**Texte:**
____
Le mât s’élevait à six mètres. Même si son élève portait un harnais de sécurité et semblait avoir suivi les directives, Faiza Fahim, EAO, voulait vérifier une dernière chose… juste pour être sure.

Enseignante d’anglais langue seconde à l’Albert Campbell Collegiate Institute de Toronto, Mme Fahim avait emmené les élèves dans un centre de plein air où des activités amusantes visent à favoriser l’esprit d’équipe. Le personnel du centre avait expliqué les règles et pris toutes les précautions. Pour plus de tranquillité d’esprit, Mme Fahim avait décidé de faire appel à un ancien élève d’ALS à titre d’interprète : quand le bienêtre des élèves est en jeu, on n’est jamais trop prudent.

Alors que son élève se préparait à grimper au mât, Mme Fahim lui a demandé s’il se sentait nerveux. Il a déclaré qu’il se sentait capable de passer l’épreuve. C’est alors qu’il lui a confié qu’en fait, les présentations en classe l’inquiétaient davantage. Nouvellement arrivé au Canada, il se préoccupait de l’impression qu’il donnait puisque tout était nouveau pour lui : le système scolaire, la langue et ses camarades de classe. Ainsi, avant de faire une présentation en classe, il passait des nuits blanches.
____
**Votre tâche:** Transcrivez fidèlement la partie du texte allant de « Alors que son » à « des nuits blanches. », ces deux extraits compris. Appuyez-vous uniquement sur le texte ci-dessus.

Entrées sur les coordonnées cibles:
____
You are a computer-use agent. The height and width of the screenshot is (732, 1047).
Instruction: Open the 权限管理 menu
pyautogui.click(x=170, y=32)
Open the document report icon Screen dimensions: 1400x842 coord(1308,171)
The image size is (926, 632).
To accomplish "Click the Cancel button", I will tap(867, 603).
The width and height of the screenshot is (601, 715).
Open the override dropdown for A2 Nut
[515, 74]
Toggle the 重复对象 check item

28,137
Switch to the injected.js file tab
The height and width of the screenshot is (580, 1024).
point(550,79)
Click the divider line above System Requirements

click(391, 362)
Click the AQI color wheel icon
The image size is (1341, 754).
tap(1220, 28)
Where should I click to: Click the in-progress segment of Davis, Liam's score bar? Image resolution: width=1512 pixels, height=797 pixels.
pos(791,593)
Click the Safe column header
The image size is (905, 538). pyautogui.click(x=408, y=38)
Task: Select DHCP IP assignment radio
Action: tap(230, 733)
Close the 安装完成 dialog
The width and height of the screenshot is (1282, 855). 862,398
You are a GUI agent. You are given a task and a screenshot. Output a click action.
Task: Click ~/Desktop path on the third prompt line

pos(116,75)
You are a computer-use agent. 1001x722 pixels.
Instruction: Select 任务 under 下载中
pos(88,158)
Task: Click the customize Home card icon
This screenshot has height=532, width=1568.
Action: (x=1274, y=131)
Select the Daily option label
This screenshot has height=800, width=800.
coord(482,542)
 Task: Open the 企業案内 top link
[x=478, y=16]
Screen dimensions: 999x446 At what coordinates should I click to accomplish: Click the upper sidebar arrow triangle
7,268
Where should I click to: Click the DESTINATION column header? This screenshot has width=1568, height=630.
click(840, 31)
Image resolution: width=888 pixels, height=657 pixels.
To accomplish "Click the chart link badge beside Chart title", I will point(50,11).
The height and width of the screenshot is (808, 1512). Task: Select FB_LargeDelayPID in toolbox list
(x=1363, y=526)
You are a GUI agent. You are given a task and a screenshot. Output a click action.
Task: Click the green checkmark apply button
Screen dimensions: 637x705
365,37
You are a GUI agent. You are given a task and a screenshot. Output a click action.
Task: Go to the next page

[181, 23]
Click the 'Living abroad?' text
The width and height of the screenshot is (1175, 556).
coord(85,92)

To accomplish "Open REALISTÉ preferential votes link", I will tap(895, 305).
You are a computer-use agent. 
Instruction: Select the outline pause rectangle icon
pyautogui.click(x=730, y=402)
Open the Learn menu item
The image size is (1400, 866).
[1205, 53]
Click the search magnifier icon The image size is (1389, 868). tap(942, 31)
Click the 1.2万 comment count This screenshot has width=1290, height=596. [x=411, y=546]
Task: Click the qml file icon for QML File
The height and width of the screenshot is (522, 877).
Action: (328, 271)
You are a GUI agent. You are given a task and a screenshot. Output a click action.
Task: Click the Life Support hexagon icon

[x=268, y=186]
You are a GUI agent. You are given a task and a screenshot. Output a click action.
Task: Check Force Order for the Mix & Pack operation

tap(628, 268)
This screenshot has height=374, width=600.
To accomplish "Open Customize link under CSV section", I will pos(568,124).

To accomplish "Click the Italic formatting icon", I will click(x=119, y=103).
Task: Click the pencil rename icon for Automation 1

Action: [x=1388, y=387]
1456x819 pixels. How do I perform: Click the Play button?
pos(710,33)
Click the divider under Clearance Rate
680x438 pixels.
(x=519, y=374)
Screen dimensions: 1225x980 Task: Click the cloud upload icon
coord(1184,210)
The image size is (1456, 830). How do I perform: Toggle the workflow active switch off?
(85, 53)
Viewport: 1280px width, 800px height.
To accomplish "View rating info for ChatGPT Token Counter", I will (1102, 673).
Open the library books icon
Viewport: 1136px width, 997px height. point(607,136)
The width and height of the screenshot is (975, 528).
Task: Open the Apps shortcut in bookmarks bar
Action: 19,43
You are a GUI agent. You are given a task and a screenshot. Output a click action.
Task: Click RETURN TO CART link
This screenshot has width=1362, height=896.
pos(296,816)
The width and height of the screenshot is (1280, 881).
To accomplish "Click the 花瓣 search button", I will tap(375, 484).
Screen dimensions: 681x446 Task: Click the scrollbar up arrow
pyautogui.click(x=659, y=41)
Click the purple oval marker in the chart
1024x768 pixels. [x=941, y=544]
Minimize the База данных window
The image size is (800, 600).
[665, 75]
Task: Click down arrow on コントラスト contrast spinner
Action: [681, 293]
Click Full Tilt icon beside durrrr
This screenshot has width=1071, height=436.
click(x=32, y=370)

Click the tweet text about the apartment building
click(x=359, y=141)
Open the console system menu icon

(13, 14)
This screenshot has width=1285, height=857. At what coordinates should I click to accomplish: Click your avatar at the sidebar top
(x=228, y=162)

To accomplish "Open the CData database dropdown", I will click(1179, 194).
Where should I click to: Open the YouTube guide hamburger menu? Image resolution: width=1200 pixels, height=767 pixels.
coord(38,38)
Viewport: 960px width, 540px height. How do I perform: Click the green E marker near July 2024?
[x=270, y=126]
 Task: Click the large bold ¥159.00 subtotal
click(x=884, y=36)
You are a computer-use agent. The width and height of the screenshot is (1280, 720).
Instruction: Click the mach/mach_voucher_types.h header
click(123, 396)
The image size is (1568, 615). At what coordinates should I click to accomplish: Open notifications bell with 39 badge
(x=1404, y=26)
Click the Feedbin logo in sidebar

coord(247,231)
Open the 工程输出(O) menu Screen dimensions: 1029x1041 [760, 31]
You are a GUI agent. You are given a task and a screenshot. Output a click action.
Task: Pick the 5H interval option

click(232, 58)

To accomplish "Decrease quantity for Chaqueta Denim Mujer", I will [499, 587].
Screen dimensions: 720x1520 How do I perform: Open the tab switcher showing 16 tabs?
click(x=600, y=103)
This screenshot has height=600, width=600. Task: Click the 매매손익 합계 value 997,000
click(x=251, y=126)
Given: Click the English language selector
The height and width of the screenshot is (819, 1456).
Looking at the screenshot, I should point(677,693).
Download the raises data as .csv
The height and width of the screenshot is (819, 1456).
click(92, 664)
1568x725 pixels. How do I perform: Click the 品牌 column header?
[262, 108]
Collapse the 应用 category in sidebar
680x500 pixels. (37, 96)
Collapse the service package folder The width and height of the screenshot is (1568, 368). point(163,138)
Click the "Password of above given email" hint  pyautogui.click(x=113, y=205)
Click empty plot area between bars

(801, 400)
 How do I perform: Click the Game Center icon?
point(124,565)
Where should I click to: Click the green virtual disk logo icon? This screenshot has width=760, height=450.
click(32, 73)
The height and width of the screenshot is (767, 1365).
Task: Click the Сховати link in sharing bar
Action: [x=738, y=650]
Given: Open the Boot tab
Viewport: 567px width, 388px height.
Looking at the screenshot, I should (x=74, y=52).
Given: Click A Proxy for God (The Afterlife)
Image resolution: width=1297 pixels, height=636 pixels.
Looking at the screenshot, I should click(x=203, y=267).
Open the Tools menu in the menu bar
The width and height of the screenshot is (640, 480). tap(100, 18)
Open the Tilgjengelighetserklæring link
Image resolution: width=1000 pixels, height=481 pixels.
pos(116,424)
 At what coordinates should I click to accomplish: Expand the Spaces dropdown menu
____
**Réponse:**
Alors que son élève se préparait à grimper au mât, Mme Fahim lui a demandé s’il se sentait nerveux. Il a déclaré qu’il se sentait capable de passer l’épreuve. C’est alors qu’il lui a confié qu’en fait, les présentations en classe l’inquiétaient davantage. Nouvellement arrivé au Canada, il se préoccupait de l’impression qu’il donnait puisque tout était nouveau pour lui : le système scolaire, la langue et ses camarades de classe. Ainsi, avant de faire une présentation en classe, il passait des nuits blanches.